Blast, un programme pour aider les startups françaises à marcher dans les pas de SpaceX


Il y a encore quelques années, tout le monde ou presque se moquait d’Elon Musk quand il évoquait ses ambitions dans le domaine aérospatial. Désormais, plus personne ne rigole. SpaceX s’est imposé comme un acteur incontournable du secteur. Avec le succès l’an passé de son premier vol habitué via sa capsule Crew Dragon, qui va d’ailleurs envoyer cette semaine l’astronaute français Thomas Pesquet vers la Station spatiale internationale, la firme d’Elon Musk, qui a également été choisie par la Nasa pour emmener des astronautes sur la Lune, a frappé fort et fait forcément rêver les Européens, Français en tête.

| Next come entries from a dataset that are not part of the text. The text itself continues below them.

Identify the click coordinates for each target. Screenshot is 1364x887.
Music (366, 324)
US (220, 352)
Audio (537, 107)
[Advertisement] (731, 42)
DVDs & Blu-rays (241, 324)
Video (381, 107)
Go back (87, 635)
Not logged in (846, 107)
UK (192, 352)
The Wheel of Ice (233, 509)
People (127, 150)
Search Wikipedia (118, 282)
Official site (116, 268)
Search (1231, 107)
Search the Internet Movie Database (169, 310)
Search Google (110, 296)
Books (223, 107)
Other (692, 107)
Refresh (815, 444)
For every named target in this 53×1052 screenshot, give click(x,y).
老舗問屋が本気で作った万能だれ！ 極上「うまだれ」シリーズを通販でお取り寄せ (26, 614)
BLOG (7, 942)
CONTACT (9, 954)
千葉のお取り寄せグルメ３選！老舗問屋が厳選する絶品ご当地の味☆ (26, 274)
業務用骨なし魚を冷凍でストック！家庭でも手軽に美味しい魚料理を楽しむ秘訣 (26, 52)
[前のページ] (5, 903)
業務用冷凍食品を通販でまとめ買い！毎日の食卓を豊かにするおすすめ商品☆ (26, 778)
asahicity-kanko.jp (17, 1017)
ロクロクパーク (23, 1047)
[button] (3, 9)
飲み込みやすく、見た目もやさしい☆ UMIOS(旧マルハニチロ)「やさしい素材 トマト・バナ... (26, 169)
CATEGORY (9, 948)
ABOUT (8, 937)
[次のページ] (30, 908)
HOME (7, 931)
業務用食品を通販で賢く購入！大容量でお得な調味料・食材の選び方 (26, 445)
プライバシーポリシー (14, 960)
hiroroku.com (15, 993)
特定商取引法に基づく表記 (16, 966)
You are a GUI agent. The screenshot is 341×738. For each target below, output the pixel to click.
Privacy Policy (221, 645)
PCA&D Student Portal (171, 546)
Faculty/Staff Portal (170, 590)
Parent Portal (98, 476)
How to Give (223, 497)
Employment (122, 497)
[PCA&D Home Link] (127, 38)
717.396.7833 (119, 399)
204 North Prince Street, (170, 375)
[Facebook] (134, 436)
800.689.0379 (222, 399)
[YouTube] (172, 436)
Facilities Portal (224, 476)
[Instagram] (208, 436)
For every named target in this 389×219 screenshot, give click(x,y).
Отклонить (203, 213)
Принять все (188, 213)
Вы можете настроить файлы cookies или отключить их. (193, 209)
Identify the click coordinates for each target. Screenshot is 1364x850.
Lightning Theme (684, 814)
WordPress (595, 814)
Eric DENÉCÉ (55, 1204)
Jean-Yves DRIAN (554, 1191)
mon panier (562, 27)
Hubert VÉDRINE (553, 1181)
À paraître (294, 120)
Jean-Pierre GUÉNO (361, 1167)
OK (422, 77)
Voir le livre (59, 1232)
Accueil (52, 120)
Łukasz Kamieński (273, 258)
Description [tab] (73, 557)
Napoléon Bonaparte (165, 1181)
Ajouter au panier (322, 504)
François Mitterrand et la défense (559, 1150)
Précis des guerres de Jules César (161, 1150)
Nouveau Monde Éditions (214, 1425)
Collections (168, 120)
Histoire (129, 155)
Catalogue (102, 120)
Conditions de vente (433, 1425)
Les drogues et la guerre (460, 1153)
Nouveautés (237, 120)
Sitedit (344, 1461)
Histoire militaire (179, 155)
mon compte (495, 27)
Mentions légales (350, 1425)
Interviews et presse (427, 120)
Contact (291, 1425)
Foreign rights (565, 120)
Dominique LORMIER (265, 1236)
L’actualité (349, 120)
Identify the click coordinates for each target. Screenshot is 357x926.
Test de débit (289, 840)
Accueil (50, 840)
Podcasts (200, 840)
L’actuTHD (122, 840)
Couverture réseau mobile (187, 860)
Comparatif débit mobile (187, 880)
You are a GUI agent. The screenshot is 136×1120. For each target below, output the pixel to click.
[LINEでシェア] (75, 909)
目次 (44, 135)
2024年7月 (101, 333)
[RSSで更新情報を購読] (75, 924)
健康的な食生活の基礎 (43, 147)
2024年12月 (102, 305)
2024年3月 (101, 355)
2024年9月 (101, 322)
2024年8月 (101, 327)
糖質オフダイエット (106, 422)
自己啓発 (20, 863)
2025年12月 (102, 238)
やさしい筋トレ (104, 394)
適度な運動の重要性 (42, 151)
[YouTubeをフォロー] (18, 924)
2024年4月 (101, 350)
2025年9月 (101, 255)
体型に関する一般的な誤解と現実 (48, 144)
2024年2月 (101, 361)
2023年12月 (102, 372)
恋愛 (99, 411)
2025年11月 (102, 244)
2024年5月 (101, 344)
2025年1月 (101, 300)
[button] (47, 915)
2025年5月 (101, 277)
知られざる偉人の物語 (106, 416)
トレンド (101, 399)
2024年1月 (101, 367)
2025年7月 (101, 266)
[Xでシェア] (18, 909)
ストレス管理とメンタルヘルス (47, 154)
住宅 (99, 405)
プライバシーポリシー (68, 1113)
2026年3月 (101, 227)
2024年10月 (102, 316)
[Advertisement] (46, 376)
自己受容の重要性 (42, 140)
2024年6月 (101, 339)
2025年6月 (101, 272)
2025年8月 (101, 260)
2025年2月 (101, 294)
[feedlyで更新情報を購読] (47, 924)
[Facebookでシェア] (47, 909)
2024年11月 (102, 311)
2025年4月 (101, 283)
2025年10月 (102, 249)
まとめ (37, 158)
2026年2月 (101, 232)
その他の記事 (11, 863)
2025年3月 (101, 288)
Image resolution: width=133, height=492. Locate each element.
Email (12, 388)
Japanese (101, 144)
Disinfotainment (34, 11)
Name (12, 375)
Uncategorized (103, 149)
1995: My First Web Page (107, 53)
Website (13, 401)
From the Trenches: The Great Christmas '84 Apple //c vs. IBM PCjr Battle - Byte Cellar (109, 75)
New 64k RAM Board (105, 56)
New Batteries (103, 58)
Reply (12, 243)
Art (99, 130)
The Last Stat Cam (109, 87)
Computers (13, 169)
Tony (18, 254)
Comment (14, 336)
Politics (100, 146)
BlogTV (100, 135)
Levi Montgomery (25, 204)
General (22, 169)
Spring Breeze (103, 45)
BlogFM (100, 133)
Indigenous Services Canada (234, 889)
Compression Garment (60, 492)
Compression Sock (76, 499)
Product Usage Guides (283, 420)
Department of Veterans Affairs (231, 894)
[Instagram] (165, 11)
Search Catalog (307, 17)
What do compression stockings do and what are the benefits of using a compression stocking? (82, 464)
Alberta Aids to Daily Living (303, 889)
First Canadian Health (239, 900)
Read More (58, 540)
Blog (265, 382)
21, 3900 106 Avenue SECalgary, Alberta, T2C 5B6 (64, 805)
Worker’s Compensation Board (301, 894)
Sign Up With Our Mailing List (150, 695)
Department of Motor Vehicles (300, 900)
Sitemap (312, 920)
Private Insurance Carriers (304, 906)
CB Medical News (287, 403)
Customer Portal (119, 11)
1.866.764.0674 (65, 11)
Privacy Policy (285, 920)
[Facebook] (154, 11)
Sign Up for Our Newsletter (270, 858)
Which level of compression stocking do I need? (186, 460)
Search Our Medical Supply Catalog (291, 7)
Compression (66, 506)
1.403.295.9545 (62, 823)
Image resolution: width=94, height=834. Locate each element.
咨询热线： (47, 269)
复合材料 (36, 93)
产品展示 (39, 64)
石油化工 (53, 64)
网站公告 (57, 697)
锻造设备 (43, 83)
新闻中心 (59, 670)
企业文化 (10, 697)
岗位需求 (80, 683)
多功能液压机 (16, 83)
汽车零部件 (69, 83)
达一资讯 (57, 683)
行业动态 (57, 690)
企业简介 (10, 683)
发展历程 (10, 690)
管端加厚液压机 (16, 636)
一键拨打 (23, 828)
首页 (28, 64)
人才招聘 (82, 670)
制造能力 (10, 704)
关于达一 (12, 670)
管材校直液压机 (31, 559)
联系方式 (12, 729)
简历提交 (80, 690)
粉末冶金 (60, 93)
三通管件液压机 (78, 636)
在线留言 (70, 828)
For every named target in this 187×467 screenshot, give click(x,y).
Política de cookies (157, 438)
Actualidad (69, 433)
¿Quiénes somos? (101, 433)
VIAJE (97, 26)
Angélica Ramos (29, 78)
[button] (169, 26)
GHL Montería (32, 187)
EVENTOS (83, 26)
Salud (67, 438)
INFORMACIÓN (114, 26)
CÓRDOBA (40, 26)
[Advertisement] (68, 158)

C’est dans ce contexte, avec des étoiles plein la tête, qu’a été mis sur orbite fin 2020 Blast (Boost and Leverage AeroSpace and defence Technologies), le premier programme français d’accélération de start-up DeepTech de l’aéronautique, du spatial et de la défense (ASD). Mené par Starburst en collaboration avec l’Office national d’études et de recherches aérospatiales (Onera), la SATT Paris-Saclay et l’École Polytechnique, celui-ci vise à faire décoller des entreprises dans des domaines comme l’aviation décarbonée, la mobilité aérienne urbaine, l’intelligence artificielle, le cloud, le «new space» ou encore l’autonomie (capteurs, fusion de données…). C’est Christelle Astorg-Lépine, après 25 ans au sein du Centre national d’études spatiales (CNES), qui a été choisie pour conduire le programme et ainsi dynamiser l’écosystème ASD dans l’Hexagone.

Écoutez notre échange avec Christelle Astorg-Lépine, directrice du programme Blast :

Propulser 20 start-up par an

Avec ce programme, l’objectif est de faire émerger une vingtaine de start-up par an, dont la plupart deviendront peut-être des licornes européennes. L’accompagnent, qui se matérialisera notamment par des formations et des «learning expeditions», doit permettre aux entreprises sélectionnées de faire leurs armes pour affronter un environnement de plus en plus concurrentiel. En effet, les start-up les plus prometteuses de l’ASD proviennent notamment des États-Unis et d’Israël.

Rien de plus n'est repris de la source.